Paradise Road is the story of Kevin McGarry a young man from the West of Scotland, who as a youngster was one of the most talented footballers of his generation in Scotland. Through a combination of injury and disillusionment, Kevin is forced to abandon any thoughts of playing the game he loves, professionally. Instead he settles for following his favourite team, Glasgow Celtic, as a spectator, while at the same time resignedly and with a characteristically wry Scottish sense of humour, trying to eke out a living as a joiner.
It is a story of hopes and dreams, idealism and disillusionment, of growth in the face of adversity and disappointment. Paradise Road examines some of the major themes affecting football today, such as the power and role of the media, standards in the Scottish game and the sectarianism which pervades not only football in Glasgow but also the wider community. More than simply a novel about football or football fandom, the book offers a portrait of the character and experiences of a section of the Irish Catholic community of the West of Scotland, and considers the role of young working-class men in our modern, post-industrial society.
The road Kevin travels towards self discovery, fulfilment and maturity leads him to Prague, enabling a more detached view of the Scotland that formed him and the Europe that beckons him.
In the words of an initial review:
Written in a thoughtful, provocative yet engaging style, Paradise Road is a book that will enthral, challenge and reward in equal measure. It will be a powerful addition to the growing debate on some of the key issues facing contemporary Scotland”
Scotball is the eagerly awaited follow-up to the author’s critically acclaimed debut novel “Paradise Road”. Scotball is a searing examination of the current state of Scottish football and the various social, political and economic forces that combine to strangle its integrity and potential.It will have a wide appeal being of interest to everyone concerned about Scottish football and its relationship to Scottish society.”
Peter Fitzpatrick returns home to Kirkintilloch with his Czech wife after five years in Prague.

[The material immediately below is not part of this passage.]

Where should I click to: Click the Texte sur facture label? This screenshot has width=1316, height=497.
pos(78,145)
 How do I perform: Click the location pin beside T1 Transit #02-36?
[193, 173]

Resuming his previous career in banking and financial service, he feels unfulfilled. His application to host a television programme discussing the hot topics relating to Scottish football eventually finds favour. ‘The Scottish Football Debate’, or ‘Scotball’ is born.

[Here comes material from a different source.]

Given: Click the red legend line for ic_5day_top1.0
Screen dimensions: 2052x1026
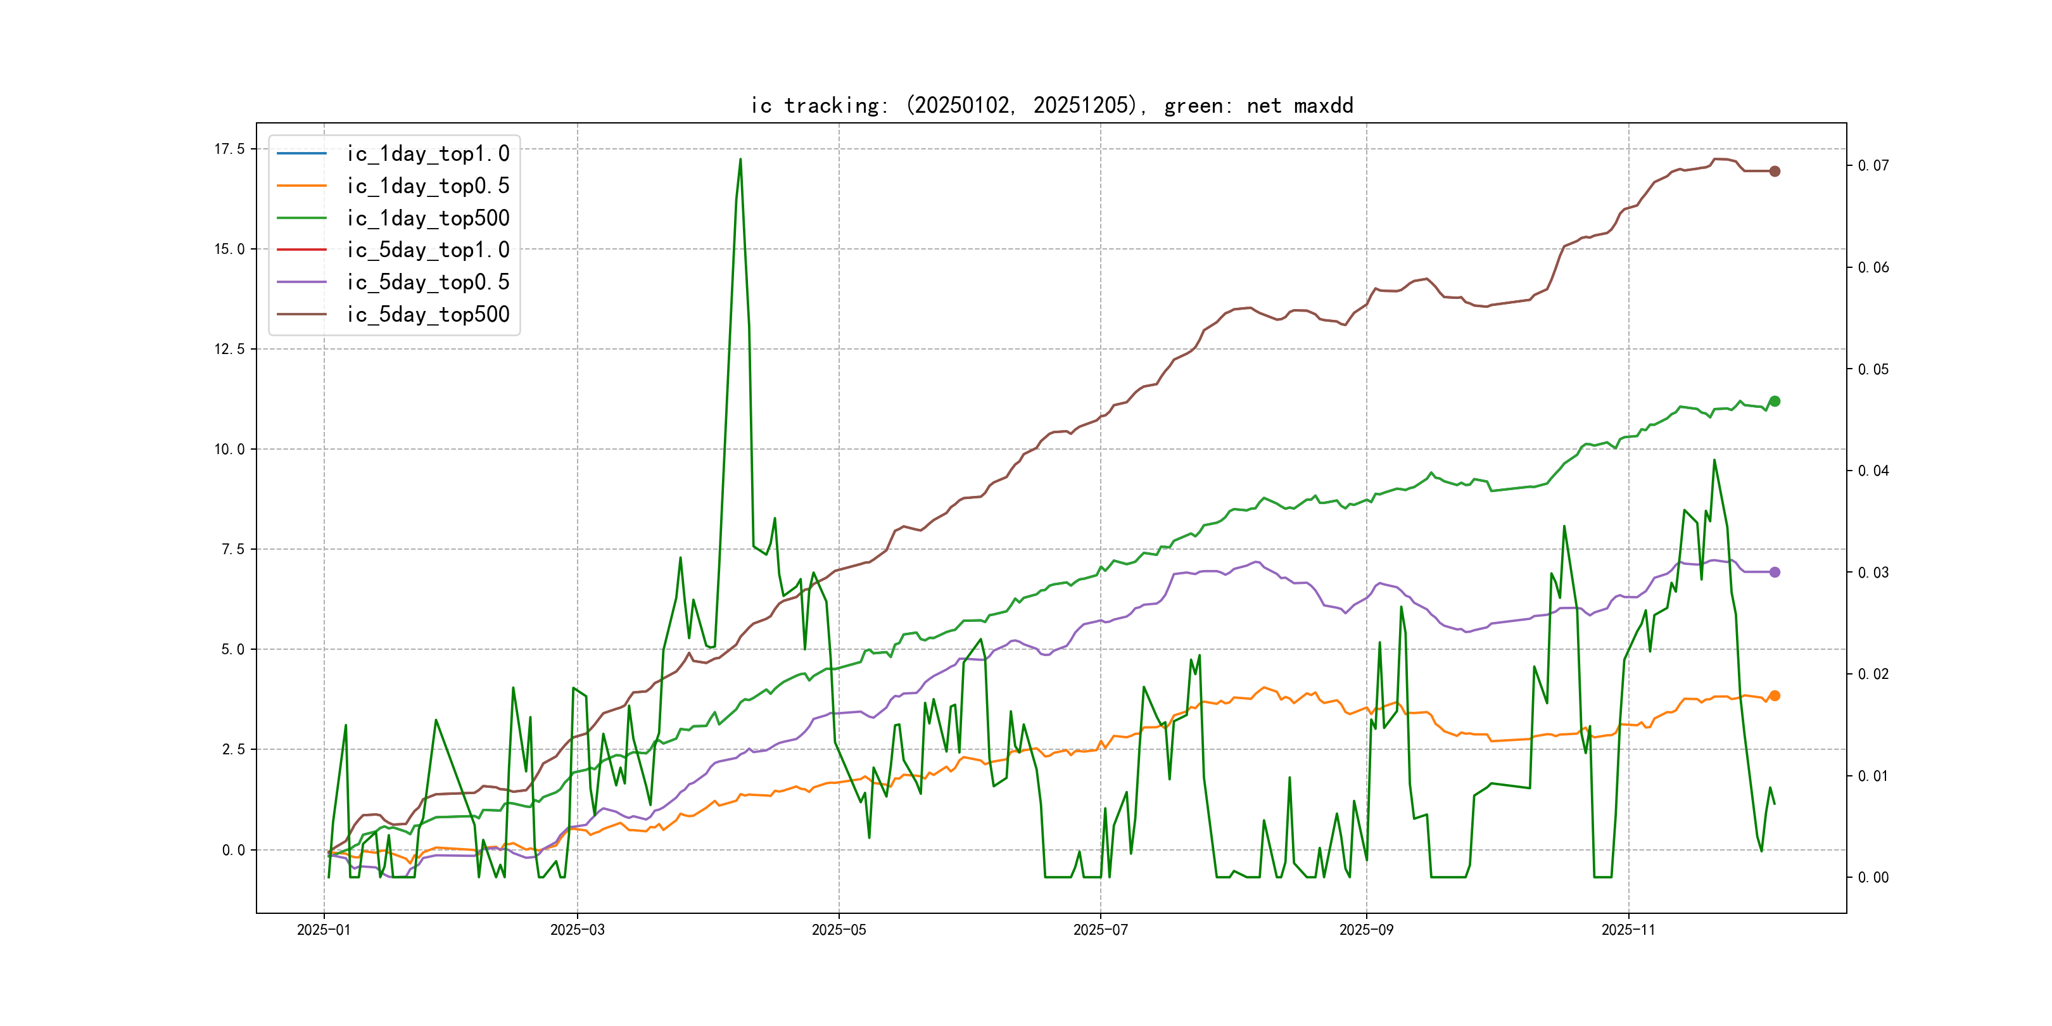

The show is an instant hit; it tackles the problems relating to the game in a forthright and intelligent manner. It wins praise for being uncluttered by the customary agendas and petty grievances which usually distort and disfigure these types of shows. The programme runs successfully for two full seasons, debating and discussing such previously taboo subjects as sectarianism, declining standards in Scottish football and the pejorative influence of finances and a too powerful media on the game, when the biggest story in the history of Scottish sport begins to unfold, namely the financial liquidation of Rangers.
Gradually the free reign that the show was permitted for open discussion begins to be checked, and due to hidden conflicts of interest, the editorial license of the programme makers is slowly eroded. The story concludes with Peter’s dramatic reaction to this establishment response to his programme.